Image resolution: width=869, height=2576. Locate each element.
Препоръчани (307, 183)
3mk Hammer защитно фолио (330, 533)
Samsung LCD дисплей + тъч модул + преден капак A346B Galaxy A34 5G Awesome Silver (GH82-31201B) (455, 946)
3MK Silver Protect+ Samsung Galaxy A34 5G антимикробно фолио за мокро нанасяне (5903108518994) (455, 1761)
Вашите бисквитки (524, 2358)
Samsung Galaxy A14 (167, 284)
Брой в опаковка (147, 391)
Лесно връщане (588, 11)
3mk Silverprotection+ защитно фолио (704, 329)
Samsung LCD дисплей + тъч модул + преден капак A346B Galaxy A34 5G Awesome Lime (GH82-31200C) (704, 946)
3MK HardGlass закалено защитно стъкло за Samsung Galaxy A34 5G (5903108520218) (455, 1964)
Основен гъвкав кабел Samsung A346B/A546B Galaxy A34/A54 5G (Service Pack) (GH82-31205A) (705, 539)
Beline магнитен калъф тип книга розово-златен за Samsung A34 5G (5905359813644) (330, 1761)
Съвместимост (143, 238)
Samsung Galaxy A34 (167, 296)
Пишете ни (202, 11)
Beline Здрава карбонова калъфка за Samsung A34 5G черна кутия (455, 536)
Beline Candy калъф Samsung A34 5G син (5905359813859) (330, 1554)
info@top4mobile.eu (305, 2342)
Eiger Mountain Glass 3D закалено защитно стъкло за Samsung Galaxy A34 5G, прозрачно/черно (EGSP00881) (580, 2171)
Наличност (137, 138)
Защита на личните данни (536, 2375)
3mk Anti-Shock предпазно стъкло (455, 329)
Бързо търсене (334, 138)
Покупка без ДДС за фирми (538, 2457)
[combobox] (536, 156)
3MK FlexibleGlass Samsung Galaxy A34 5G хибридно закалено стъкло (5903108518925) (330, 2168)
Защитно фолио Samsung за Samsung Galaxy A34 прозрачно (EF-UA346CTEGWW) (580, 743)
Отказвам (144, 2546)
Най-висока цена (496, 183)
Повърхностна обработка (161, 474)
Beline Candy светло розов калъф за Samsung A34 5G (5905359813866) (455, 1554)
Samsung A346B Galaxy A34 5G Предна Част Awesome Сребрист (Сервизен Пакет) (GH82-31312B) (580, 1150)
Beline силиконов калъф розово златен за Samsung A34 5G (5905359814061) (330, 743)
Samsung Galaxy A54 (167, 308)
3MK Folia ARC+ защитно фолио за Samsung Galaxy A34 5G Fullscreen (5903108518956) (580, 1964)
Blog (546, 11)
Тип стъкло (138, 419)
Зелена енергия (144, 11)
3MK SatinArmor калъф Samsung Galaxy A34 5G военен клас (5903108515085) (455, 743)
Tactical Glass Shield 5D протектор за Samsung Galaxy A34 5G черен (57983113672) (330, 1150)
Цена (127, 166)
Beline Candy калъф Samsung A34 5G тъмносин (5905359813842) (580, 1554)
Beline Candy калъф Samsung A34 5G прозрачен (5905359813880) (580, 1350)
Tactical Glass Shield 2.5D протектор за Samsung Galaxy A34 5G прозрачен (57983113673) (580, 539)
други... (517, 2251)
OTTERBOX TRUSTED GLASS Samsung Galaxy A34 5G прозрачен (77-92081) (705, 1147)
● ● ● ●
Each line from the one with "Eiger Mountain Glass" through the last line of the material is to be retyped exactly, and no other line is.

§ Task output:
Eiger Mountain Glass 3D закалено защитно стъкло за Samsung Galaxy A34 5G, прозрачно/черно (EGSP00881) (580, 2171)
Наличност (137, 138)
Защита на личните данни (536, 2375)
3mk Anti-Shock предпазно стъкло (455, 329)
Бързо търсене (334, 138)
Покупка без ДДС за фирми (538, 2457)
[combobox] (536, 156)
3MK FlexibleGlass Samsung Galaxy A34 5G хибридно закалено стъкло (5903108518925) (330, 2168)
Защитно фолио Samsung за Samsung Galaxy A34 прозрачно (EF-UA346CTEGWW) (580, 743)
Отказвам (144, 2546)
Най-висока цена (496, 183)
Повърхностна обработка (161, 474)
Beline Candy светло розов калъф за Samsung A34 5G (5905359813866) (455, 1554)
Samsung A346B Galaxy A34 5G Предна Част Awesome Сребрист (Сервизен Пакет) (GH82-31312B) (580, 1150)
Beline силиконов калъф розово златен за Samsung A34 5G (5905359814061) (330, 743)
Samsung Galaxy A54 (167, 308)
3MK Folia ARC+ защитно фолио за Samsung Galaxy A34 5G Fullscreen (5903108518956) (580, 1964)
Blog (546, 11)
Тип стъкло (138, 419)
Зелена енергия (144, 11)
3MK SatinArmor калъф Samsung Galaxy A34 5G военен клас (5903108515085) (455, 743)
Tactical Glass Shield 5D протектор за Samsung Galaxy A34 5G черен (57983113672) (330, 1150)
Цена (127, 166)
Beline Candy калъф Samsung A34 5G тъмносин (5905359813842) (580, 1554)
Beline Candy калъф Samsung A34 5G прозрачен (5905359813880) (580, 1350)
Tactical Glass Shield 2.5D протектор за Samsung Galaxy A34 5G прозрачен (57983113673) (580, 539)
други... (517, 2251)
OTTERBOX TRUSTED GLASS Samsung Galaxy A34 5G прозрачен (77-92081) (705, 1147)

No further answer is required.